ISBN-13: 9781621316404 / Angielski / Miękka / 2012 / 236 str.
ISBN-13: 9781621316404 / Angielski / Miękka / 2012 / 236 str.
No one can deny the obvious link between statistics and sports, and many a sports fan can reel off a lengthy list of statistics about a favorite team or player. The anthology A Sports-Oriented Approach to Introductory Statistics cleverly combines the study of statistics with the high interest area of sports to create a text that delivers an engaging and effective introduction to statistical principles.
The first several chapters of the book are the statistical and mathematical offensive linemen, often overlooked and under-appreciated, but necessary for gaining a firm understanding of theory and statistics. This prepares students for the principles covered in subsequent chapters.
These later chapters are the skill players of the text, and through them students learn things like how to predict points in the NHL, determine if there is a home field advantage in football, and compare MLB teams to find out if statistically any one team has been the worst over the past ten years.

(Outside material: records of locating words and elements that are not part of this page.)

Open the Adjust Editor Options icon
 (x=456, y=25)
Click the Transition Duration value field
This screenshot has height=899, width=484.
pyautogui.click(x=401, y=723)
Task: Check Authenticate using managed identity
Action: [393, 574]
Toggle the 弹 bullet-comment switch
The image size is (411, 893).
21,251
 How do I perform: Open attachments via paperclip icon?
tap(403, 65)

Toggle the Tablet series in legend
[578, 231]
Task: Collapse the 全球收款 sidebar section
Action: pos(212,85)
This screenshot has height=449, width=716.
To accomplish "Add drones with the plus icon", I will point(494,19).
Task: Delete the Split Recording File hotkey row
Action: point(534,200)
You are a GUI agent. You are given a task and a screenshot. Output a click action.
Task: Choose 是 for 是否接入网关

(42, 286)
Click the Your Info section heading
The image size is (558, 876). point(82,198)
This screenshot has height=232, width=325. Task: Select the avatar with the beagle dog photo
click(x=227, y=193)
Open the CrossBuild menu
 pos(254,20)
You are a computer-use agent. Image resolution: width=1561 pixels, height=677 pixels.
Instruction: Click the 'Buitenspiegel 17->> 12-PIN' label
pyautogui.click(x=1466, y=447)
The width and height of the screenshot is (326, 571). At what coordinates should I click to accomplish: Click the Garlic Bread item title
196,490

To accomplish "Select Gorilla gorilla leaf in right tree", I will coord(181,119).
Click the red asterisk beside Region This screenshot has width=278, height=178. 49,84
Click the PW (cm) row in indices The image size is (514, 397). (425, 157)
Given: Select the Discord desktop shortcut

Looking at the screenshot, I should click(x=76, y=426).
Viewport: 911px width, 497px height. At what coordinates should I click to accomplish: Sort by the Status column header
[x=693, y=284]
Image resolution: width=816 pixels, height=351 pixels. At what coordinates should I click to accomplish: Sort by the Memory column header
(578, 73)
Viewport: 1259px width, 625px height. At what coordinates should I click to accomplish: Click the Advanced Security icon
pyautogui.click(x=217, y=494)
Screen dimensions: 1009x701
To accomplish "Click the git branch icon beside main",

Each example in the book uses real data from the sports world. The central limit theorem is explained by examining salary data from major league baseball. Understanding probability distribution of a discrete random variable is illustrated through the number of goals scored in the World Cup. Regression analysis is explored through evaluating team performance.
Each chapter of the text includes examples, accompanied by complete, step-by-step solutions. All problems require students to produce extended, well-thought-out answers using the target principles. Symbols and formulas used within chapters are organized at the end of the chapters for easy reference.
This unique approach increases student interest, and delivers important content in a relatable, likeable format. A Sports-Oriented Approach to Introductory Statistics is written for courses in elementary, undergraduate statistics, and is an ideal supplement to standard required texts. The text can also be used as a supplemental text in many math and business courses grounded in statistics.
Andrew Wiesner earned his Ph.D. at the University of Pittsburgh. Currently he is a Lecturer of Statistics at Pennsylvania State University. Dr. Wiesner has been teaching statistics for more than ten years. He successfully combined his passion for education with a life-long love of sports, and supervised several undergraduate Honors theses in which students analyze sports data."